Чечилия поняла, насколько полезной может быть в эту минуту ее помощь, и, хотя у нее было другое на уме, не заколебалась подать знак о своем присутствии, проведя пальцами по клавишам пианино.

— Кто там? — крикнул Маурицио, выглядывая в дверь с сюртуком в руке. — А, это вы, Чечилия?

— Это я.

— И… вы пришли на урок?

— Нет, синьор.

— Тем лучше, потому что сегодня утром, признаться, мне нужно выйти; и…

— Я вижу, что вы собираетесь выйти, и рада, что поспела вовремя, чтобы… Посмотрите, синьор Маурицио, у вас с этого сюртука отскочила пуговица.

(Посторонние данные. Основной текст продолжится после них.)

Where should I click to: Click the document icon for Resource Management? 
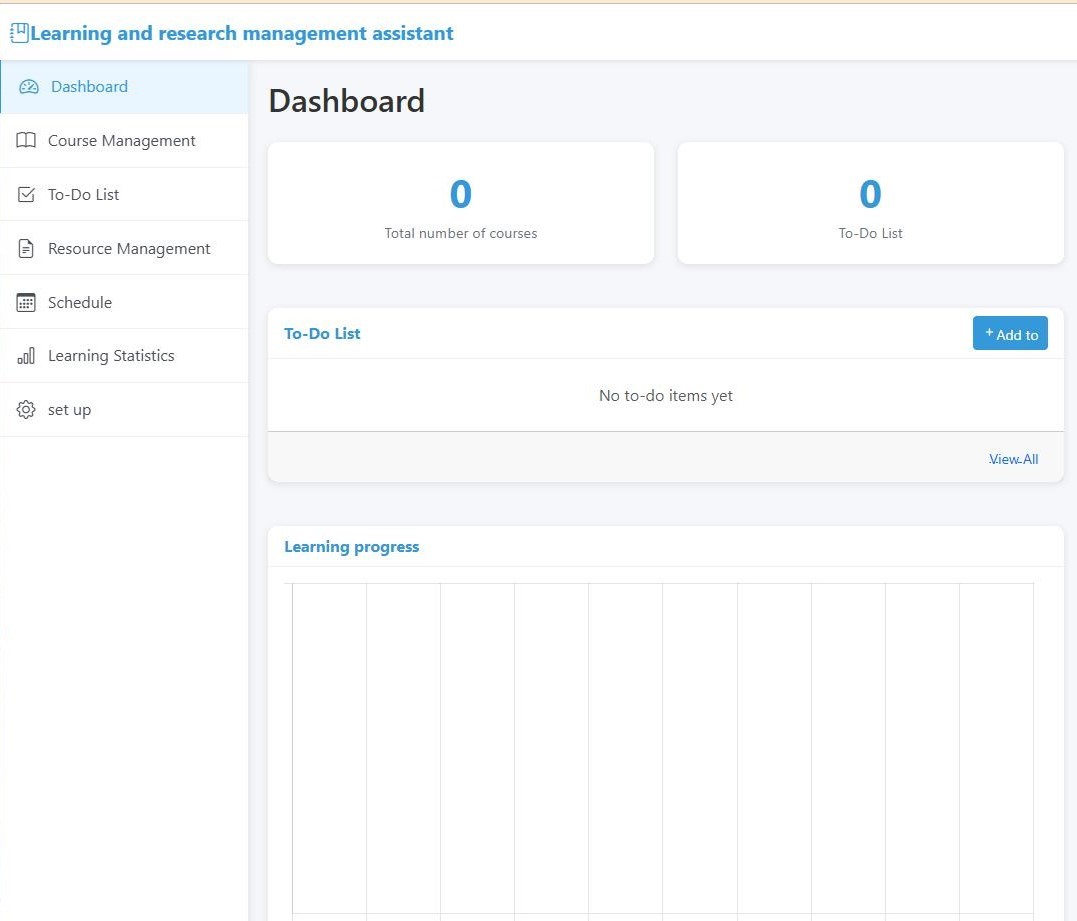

— Да, именно ее я и разглядывал.

— Дайте-ка сюда, я ее вам пришью, — сказала Чечилия, доставая игольник из кармашка передника.

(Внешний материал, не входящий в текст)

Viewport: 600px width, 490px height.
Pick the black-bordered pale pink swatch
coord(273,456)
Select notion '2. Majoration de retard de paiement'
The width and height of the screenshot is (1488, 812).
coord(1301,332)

— Спасибо, Чечилия, вы сделаете мне большое одолжение, и я вам очень обязан.

— Не за что. Да где же она у вас?

— Что именно?

— Пуговица… которую пришить.

— Да… я, наверное, потерял ее.

— И что же теперь делать? Тут нужна деревянная душа. Нужно иметь деревянную душу! — повторила девушка со вздохом, на который Маурицио не обратил ровно никакого внимания.

— Но у меня нет деревянных душ.

— Посмотрите, как мы сделаем. Отпорем эту, которая остается под отворотом, и пришьем ее туда, где не хватает.

— Умница, Чечилия. Делайте, как вам угодно, только побыстрее. Уже почти двенадцать, и я жду друга, который должен зайти за мной.

— Вот и готово.

— Спасибо, Чечилия. А когда я вернусь, мы повторим урок.

— Ах, горе мне бедной! — ответила девушка чуть не плача. — Я больше не буду брать у вас уроков… нет!

— Как же так, почему вы больше не придете? — спросил Маурицио, поспешно приближаясь к ней.

— Потому что мой отец больше не хочет меня пускать, говорит, что это нехорошо. Это он так говорит, знаете. А еще ему пришло в голову, что я учусь недостаточно быстро, и он так старался, пока не нашел другого учителя.

— Мне действительно жаль. А вы довольны такой переменой?

— Я — нисколько.

— Отчего же?

— Потому что мне нравилось учиться у вас; невозможно найти другого, кто бы учил так хорошо, нет!

— Вы неправы, Чечилия. Есть учителя, созданные именно для того, чтобы учить, у которых вы сможете научиться гораздо лучше, чем у меня. Ваш отец прав.

— Ах, так вы тоже рады, что я больше не буду сюда приходить?!

— Я этого не говорю, Чечилия; и доказательство тому — вы всегда можете приходить в свободные часы; более того, я смогу помогать вам повторять уроки, которые вам будут давать.

— Но я же вам говорю, что они не хотят, чтобы я поднималась сюда ни за что, никогда!

— Если так, то не поднимайтесь; надо слушаться родителей, даже если в том, чтобы поступить вопреки их воле, не было бы ничего дурного.

Рассудительность Маурицио граничила с безразличием слишком сильно, чтобы Чечилия осталась довольна. Поэтому вместо того, чтобы показаться убежденной этими благими доводами, она разрыдалась, как маленькая девочка. Если бы Маурицио не был занят мыслями о другом, он бы принялся ее успокаивать и, возможно, допытался бы причины, которая причиняла ей такую муку. Но в тот миг присутствие Чечилии вызвало в его памяти другой образ, и, весь погруженный в него, он не обратил ровно никакого внимания на слезы, катившиеся по щекам привратницкой дочки. Та же, со своей стороны, устыдившись того, что зашла слишком далеко, поспешила вытереть глаза краем передника и возобновила прерванный разговор.